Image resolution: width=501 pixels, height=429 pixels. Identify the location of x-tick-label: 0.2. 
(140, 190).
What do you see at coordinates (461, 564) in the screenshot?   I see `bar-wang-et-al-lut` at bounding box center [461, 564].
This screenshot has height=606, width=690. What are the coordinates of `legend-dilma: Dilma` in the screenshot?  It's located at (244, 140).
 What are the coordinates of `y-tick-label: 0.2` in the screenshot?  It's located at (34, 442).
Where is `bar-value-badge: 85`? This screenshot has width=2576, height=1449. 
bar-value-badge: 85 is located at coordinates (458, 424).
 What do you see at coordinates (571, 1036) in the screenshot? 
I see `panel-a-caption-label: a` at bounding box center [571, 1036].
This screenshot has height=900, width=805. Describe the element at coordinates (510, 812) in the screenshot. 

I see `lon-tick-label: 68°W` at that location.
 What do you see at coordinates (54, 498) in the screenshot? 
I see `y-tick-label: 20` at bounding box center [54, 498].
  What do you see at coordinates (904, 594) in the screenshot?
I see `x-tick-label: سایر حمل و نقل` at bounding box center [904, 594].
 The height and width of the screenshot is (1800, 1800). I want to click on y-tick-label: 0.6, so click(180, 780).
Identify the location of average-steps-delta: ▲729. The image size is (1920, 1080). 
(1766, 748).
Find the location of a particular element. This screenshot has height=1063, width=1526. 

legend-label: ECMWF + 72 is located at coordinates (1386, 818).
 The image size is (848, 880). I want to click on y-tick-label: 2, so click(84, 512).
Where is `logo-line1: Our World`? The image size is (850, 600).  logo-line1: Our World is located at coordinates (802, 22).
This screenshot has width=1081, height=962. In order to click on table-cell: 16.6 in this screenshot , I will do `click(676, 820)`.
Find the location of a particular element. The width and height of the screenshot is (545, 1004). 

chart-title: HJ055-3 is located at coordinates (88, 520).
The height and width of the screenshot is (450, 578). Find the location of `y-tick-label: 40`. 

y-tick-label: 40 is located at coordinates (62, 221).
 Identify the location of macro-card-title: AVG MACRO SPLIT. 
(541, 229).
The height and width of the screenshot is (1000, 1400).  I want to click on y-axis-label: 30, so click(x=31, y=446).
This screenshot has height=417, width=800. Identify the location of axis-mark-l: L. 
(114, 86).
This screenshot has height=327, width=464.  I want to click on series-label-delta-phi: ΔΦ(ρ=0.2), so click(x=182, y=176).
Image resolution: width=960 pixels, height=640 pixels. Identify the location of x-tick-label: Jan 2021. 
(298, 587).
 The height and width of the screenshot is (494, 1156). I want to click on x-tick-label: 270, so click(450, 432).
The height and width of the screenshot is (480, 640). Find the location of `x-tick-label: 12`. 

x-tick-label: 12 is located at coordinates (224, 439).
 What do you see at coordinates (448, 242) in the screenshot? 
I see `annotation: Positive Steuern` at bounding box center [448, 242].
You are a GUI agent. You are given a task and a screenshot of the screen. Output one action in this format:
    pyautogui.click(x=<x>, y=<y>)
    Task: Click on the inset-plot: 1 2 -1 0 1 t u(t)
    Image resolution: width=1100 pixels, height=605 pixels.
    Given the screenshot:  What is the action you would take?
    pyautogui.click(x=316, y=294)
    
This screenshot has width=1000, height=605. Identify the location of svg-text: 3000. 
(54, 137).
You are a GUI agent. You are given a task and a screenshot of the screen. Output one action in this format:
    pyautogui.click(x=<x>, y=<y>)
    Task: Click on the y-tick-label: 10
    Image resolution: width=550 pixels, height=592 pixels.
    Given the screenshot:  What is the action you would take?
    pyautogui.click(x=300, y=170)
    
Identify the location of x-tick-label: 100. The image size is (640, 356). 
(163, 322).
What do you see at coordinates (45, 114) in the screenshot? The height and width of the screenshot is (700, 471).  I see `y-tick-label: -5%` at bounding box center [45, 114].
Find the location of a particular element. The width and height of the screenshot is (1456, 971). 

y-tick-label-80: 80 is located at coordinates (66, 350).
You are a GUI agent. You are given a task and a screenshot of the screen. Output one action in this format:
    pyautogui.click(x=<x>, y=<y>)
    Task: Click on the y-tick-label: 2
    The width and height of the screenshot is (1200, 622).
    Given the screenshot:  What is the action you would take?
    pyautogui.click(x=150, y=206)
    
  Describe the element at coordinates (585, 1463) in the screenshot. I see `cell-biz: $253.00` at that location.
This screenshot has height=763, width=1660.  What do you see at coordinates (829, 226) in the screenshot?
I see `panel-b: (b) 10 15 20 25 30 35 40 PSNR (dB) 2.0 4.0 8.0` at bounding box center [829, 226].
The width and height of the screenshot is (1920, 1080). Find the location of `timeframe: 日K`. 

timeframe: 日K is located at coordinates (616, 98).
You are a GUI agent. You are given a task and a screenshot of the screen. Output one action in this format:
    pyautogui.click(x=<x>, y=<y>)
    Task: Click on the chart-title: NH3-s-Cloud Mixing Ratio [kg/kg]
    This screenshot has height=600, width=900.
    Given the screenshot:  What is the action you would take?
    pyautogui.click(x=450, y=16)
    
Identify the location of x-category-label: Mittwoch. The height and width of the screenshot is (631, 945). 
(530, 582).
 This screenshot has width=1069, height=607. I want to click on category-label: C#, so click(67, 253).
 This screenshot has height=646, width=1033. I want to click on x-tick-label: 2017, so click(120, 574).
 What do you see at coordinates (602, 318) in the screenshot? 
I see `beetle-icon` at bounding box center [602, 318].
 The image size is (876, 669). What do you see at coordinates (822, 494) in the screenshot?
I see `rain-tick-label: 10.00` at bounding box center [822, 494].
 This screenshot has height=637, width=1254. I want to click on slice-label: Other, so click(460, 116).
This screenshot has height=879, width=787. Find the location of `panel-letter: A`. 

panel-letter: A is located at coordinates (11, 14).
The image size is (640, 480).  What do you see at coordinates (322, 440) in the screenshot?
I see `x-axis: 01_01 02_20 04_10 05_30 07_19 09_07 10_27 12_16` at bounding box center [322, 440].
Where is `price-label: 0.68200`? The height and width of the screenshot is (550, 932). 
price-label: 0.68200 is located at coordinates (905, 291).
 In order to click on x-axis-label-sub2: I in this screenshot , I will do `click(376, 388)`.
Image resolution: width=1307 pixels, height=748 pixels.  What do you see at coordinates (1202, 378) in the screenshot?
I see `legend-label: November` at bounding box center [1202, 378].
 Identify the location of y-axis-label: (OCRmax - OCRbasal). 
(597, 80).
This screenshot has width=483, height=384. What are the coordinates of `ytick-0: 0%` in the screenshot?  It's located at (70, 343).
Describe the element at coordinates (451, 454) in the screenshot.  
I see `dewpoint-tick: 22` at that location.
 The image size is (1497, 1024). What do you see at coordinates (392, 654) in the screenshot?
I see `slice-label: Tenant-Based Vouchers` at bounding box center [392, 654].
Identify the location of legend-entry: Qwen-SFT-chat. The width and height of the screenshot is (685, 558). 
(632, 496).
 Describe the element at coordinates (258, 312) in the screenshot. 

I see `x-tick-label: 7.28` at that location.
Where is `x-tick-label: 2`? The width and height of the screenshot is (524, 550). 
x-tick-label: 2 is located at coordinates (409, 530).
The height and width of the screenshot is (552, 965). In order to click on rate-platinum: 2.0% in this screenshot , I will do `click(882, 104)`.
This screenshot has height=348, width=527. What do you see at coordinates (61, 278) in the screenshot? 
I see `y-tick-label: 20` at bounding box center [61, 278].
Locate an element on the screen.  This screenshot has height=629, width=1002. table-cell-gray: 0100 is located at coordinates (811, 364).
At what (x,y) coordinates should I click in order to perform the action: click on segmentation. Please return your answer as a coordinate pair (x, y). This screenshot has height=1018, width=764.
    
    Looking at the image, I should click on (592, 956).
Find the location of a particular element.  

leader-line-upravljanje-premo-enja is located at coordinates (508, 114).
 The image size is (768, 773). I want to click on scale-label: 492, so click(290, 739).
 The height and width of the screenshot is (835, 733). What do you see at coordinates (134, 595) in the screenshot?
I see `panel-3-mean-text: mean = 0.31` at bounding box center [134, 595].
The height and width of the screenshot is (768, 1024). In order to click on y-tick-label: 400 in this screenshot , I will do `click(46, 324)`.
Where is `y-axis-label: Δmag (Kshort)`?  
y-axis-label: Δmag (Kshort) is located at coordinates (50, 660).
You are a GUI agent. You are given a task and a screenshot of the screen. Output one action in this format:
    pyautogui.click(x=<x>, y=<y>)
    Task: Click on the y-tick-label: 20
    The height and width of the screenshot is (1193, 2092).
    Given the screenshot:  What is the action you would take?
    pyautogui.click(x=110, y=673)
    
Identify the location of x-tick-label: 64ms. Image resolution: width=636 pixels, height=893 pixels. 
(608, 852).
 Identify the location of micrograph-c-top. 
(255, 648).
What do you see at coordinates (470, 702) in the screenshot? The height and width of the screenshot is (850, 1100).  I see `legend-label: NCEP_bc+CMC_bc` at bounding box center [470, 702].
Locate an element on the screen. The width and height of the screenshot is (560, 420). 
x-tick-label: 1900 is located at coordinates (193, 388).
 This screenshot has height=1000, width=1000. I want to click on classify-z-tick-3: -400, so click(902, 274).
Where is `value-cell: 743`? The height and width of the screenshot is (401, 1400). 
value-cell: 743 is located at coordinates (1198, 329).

::::

## Aufgabe:
Zieh aus der Liste alle Zeilen von der Zeile mit „What do you see at coordinates (54, 498)“ bis zur Zeile mit „(1766, 748).“ heraus, beide eingeschlossen. Gib sie Wort für Wort unverändert wieder.

## Erwartete Ausgabe:
 What do you see at coordinates (54, 498) in the screenshot? 
I see `y-tick-label: 20` at bounding box center [54, 498].
  What do you see at coordinates (904, 594) in the screenshot?
I see `x-tick-label: سایر حمل و نقل` at bounding box center [904, 594].
 The height and width of the screenshot is (1800, 1800). I want to click on y-tick-label: 0.6, so click(180, 780).
Identify the location of average-steps-delta: ▲729. The image size is (1920, 1080). 
(1766, 748).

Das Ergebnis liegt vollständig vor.